À titre d'exemple, il a indiqué qu'un facteur clé de la hausse de l'inflation dans le cycle actuel a été l'augmentation des prix de l'immobilier, qui a représenté environ un tiers de la flambée des prix.
Un élément crucial de la solution, a-t-il ajouté, était que l'économie avait besoin de plus de logements pour faire baisser les prix.
Au lieu de cela, en augmentant fortement les taux d'intérêt et, par extension, les taux hypothécaires, le virage hawkish de la politique monétaire a créé des vents contraires à l'accélération de la construction de logements résidentiels.
En effet, les mises en chantier ont considérablement chuté depuis que la politique monétaire est devenue expansionniste en mars 2022, comme le montre le graphique ci-dessous.
Stiglitz a ajouté que si l'économie américaine "se portera plutôt bien" par rapport au reste du monde, la forte hausse des taux d'intérêt restera "une menace pour la croissance en 2024".
Il cite "l'impact long et variable" de la politique monétaire comme un vent contraire persistant, notant que les changements de politique peuvent prendre du temps pour avoir un impact complet sur l'économie, pour le meilleur ou pour le pire.
La bonne foi de Stiglitz dans le domaine de la science noire est une raison suffisante pour ne pas rejeter son avertissement, mais pour l'instant, le profil économique des États-Unis continue de défier les prévisions les plus sombres formulées de toutes parts au cours de l'année écoulée.
L'estimation du PIB américain pour le premier trimestre publiée hier par le modèle GDPNow de la Fed d'Atlanta (au 7 février), par exemple, reflète une solide augmentation de la production attendue qui est en ligne avec la hausse plus forte que prévu du PIB au quatrième trimestre rapportée par le gouvernement.
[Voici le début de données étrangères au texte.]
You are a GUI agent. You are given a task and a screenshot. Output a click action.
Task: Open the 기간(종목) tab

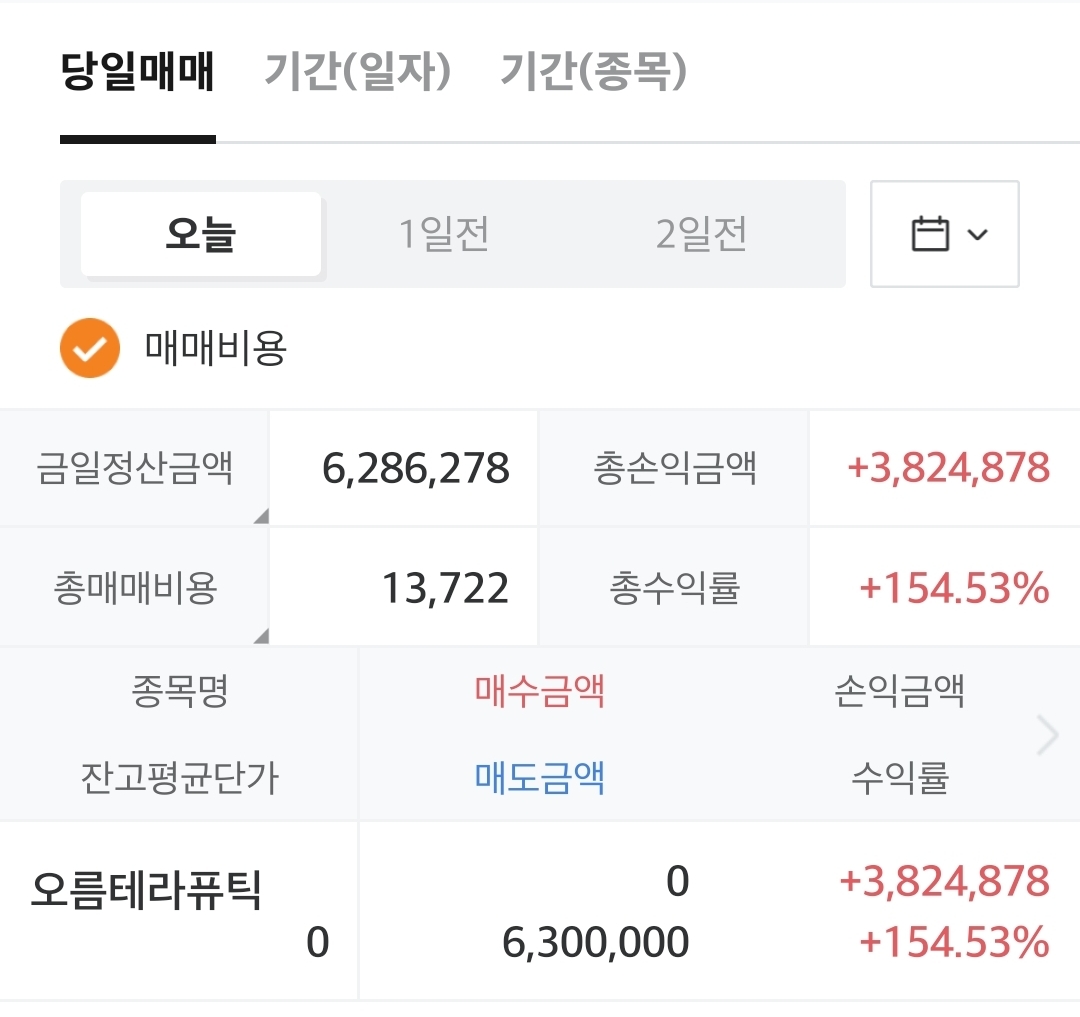(594, 73)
Parallèlement, la publication sœur de CapitalSpectator.com - The US Business Cycle Risk Report - continue d'estimer la probabilité qu'une récession définie par le NBER ait commencé ou soit imminente à un faible 1 % (au 2 février), sur la base de l'indicateur composite de probabilité de récession, qui combine les estimations de plusieurs modèles.
Regarder au-delà de l'avenir immédiat afin de faire des prévisions très fiables est extrêmement difficile pour l'analyse des cycles économiques et la prudence est donc recommandée à cet égard.
Néanmoins, l'avertissement de Stiglitz n'est pas facile à écarter. Mais si nous renonçons aux prévisions, les chiffres actuels suggèrent fortement que le risque de récession est faible - un profil que même un économiste lauréat du prix Nobel aurait du mal à réfuter, du moins pour l'instant.